Despite the coverage since Lidl announced plans to open 100 stores in the United States by 2018, one aspect is often glossed over: its sheer size. Lidl has 10,000 stores around the world; The Kroger Co., the largest U.S. grocery, has fewer than 4,000.
That’s not the only number sure to draw attention. Lidl focuses on smaller concept stores — about a third smaller than a typical U.S. store — and heavily on private labels. If that sounds somewhat familiar, it may be due to another German store concept growing in the U.S.: Aldi.
“Lidl has been a disruptor in a number of markets across Europe, gaining share from traditional supermarket operators,” says Stewart Samuel, program director for IGD, an international food and grocery research and training charity based in the United Kingdom.

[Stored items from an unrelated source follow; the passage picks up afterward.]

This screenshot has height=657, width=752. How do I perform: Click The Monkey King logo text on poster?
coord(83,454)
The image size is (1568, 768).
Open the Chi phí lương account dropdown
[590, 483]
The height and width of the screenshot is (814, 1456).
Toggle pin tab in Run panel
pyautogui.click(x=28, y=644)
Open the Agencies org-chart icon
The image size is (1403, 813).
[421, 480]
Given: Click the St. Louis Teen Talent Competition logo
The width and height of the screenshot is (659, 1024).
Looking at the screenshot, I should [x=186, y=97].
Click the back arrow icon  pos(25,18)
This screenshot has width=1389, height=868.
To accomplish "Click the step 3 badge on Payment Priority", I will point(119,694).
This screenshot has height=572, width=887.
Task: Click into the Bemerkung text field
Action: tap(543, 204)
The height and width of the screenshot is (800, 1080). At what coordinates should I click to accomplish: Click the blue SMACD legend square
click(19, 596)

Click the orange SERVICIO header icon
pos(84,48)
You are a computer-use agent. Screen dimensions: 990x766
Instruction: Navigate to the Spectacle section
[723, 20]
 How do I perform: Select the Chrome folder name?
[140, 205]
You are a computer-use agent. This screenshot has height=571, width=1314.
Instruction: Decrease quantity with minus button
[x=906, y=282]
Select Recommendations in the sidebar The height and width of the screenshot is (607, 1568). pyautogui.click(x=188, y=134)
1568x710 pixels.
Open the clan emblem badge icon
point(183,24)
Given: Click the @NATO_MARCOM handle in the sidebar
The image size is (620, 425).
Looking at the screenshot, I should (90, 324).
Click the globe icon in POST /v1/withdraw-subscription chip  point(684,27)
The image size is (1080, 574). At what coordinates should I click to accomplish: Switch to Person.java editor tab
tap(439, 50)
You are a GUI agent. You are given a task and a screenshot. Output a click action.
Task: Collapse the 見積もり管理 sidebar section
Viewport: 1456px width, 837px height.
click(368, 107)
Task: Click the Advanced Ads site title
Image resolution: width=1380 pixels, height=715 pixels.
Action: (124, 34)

Retailers have adopted a range of strategies to compete with Lidl, including “sharpening their pricing credentials, investing in their own private brand ranges and emphasizing their extensive product ranges and service elements as key points of difference,” he says.
Shifting consumer demand
Discounters worldwide are expected to increase the number of stores by 4 percent between now and 2020, according to Boston Consulting Group. That’s compared with 3 percent for traditional supermarkets and 2 percent for superstores. In its 2017 report “How Discounters are Remaking the Grocery Industry,” BCG classified the U.S. market as “nascent,” meaning discounters’ impact is yet to be felt fully.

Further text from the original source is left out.